Kommt es zu einem Verkehrsunfall im Ausland, gilt zunächst: Ruhe bewahren. Danach sollten Sie strukturiert vorgehen, um keine wichtigen Schritte zu verpassen.

  1. Unfallstelle sichern und Erste Hilfe leisten
  2. Warnweste tragen und für Sicherheit sorgen
  3. Polizei verständigen – insbesondere bei Verletzten oder Unklarheiten
  4. Unfallort umfassend fotografieren (Fahrzeuge, Schilder, Umgebung)
  5. Personalien und Versicherungsdaten aller Beteiligten aufnehmen
  6. Europäischen Unfallbericht ausfüllen und unterschreiben lassen

In vielen Ländern muss die Polizei selbst bei kleineren Schäden hinzugezogen werden. Das gilt insbesondere dann, wenn die Beteiligten unterschiedliche Angaben zum Unfallhergang machen, kein Versicherungsnachweis vorgelegt werden kann oder der Unfallgegner den Unfallort verlässt. Auch bestehen viele Kaskoversicherungen und Auslandsschadenschutz-Versicherungen darauf, dass eine Einbeziehung der Polizei erfolgt sein muss. Unterbleibt dies, so lehnen diese Versicherungen dann oftmals die Regulierung aus diesem Grunde ab.

Lassen Sie sich nach Möglichkeit den Unfallhergang schriftlich bestätigen – etwa durch Zeugen oder den Unfallgegner selbst. Fordern Sie außerdem stets eine Kopie des Polizeiberichts an.

Unterschreiben Sie grundsätzlich keine Dokumente, deren Inhalt Sie nicht verstehen. Gerade im Ausland kann das schnell zu Nachteilen führen.

Seien Sie außerdem vorsichtig bei vermeintlichen „Unfallhelfern“, die direkt am Unfallort Dienstleistungen anbieten. Hier drohen häufig überhöhte Kosten.

Haftung schnell klären

Erhalten Sie eine erste Einschätzung zur Haftung und klären Sie, ob sich weitere Schritte für Sie lohnen.

Besonderheiten bei Mietwagenunfällen

Wenn Sie mit einem Mietwagen unterwegs sind, gelten zusätzliche Regeln. Informieren Sie in jedem Fall sofort den Vermieter über den Unfall. Eigenmächtige Reparaturen oder Abschleppdienste können gegen die Vertragsbedingungen verstoßen und teuer werden.
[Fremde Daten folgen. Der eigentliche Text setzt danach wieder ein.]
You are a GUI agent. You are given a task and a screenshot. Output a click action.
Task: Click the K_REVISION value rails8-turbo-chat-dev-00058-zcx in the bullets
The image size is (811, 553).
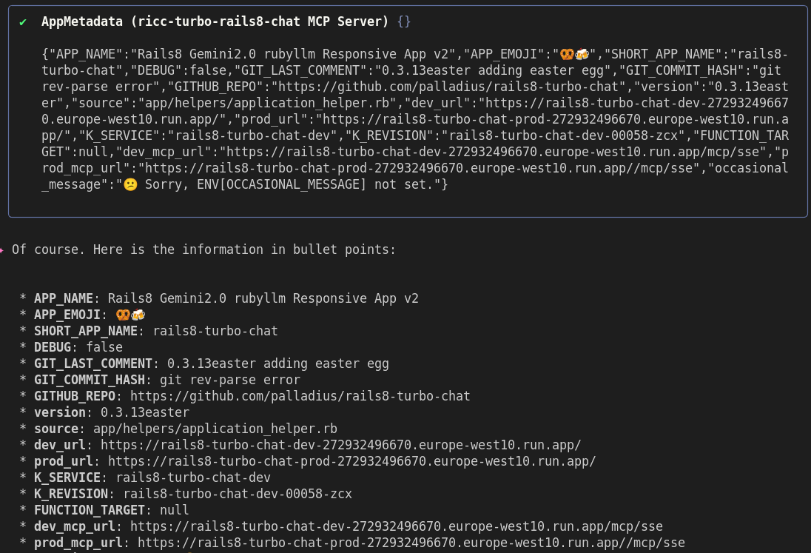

Bestellen Sie außerdem nicht vorschnell einen Ersatz- oder Mietwagen, bevor geklärt ist, wer die entstehenden Kosten übernimmt.

Schadensregulierung nach Ihrer Rückkehr

Nach Ihrer Rückkehr nach Deutschland sollten Sie den Unfall schnellstmöglich melden. Eine wichtige Anlaufstelle ist der Zentralruf der Autoversicherer unter +49 40 300 330 300. Dort erfahren Sie, welche Versicherung für die Regulierung zuständig ist.

Auch wenn der Schriftverkehr häufig auf Deutsch erfolgen kann, bleibt das ausländische Recht maßgeblich. Das macht die Durchsetzung Ihrer Ansprüche nicht immer einfach.

Bei kleineren Schäden und eindeutiger Haftung können Ansprüche teilweise direkt gegenüber der gegnerischen Versicherung geltend gemacht werden.

Bei größeren Schäden empfiehlt es sich daher, einen spezialisierten Anwalt einzuschalten. Wenn Sie Unterstützung benötigen, können Sie sich hier informieren: Anwalt für Verkehrsunfall – Ansprüche sichern und durchsetzen.

Wichtig zu beachten: Nach ausländischem Recht werden Anwaltskosten häufig nicht oder nur teilweise erstattet.

Unsicher bei der Schuldfrage? Nutzen Sie einen kostenfreien Haftungs-Check zum Verkehrsunfall, um eine erste Einschätzung zu erhalten.

Vorsicht bei Angeboten der Versicherung

Viele Versicherer bieten an, die komplette Schadensabwicklung für Sie zu übernehmen. Das klingt bequem, ist aber nicht immer in Ihrem Interesse. Versicherungen verfolgen eigene wirtschaftliche Ziele und kürzen häufig Leistungen. Auch kann es sein, dass Ihre eigene Auslandsschadenschutz-Versicherung oder Ihre Kaskoversicherung im Nachgang den Abschluss einer solchen Vereinbarung beanstandet, weil ihr hierdurch der Rückgriff gegen die ausländische Haftpflichtversicherung verschlossen worden ist. Diese Versicherungen lehnen dann oftmals die Regulierung aus diesem Grunde ab.

Prüfen Sie daher genau, welche Ansprüche Ihnen zustehen – oder lassen Sie dies juristisch überprüfen.

Fazit: Klar handeln statt improvisieren

Das richtige Verhalten bei einem Verkehrsunfall im Ausland schützt Sie vor unnötigem Stress und finanziellen Nachteilen. Wenn Sie gut vorbereitet sind, strukturiert vorgehen und Ihre Ansprüche kennen, behalten Sie auch in einer ungewohnten Situation die Kontrolle.

Im Zweifel gilt: Lieber frühzeitig rechtlichen Rat einholen, als später auf berechtigten Kosten sitzenzubleiben.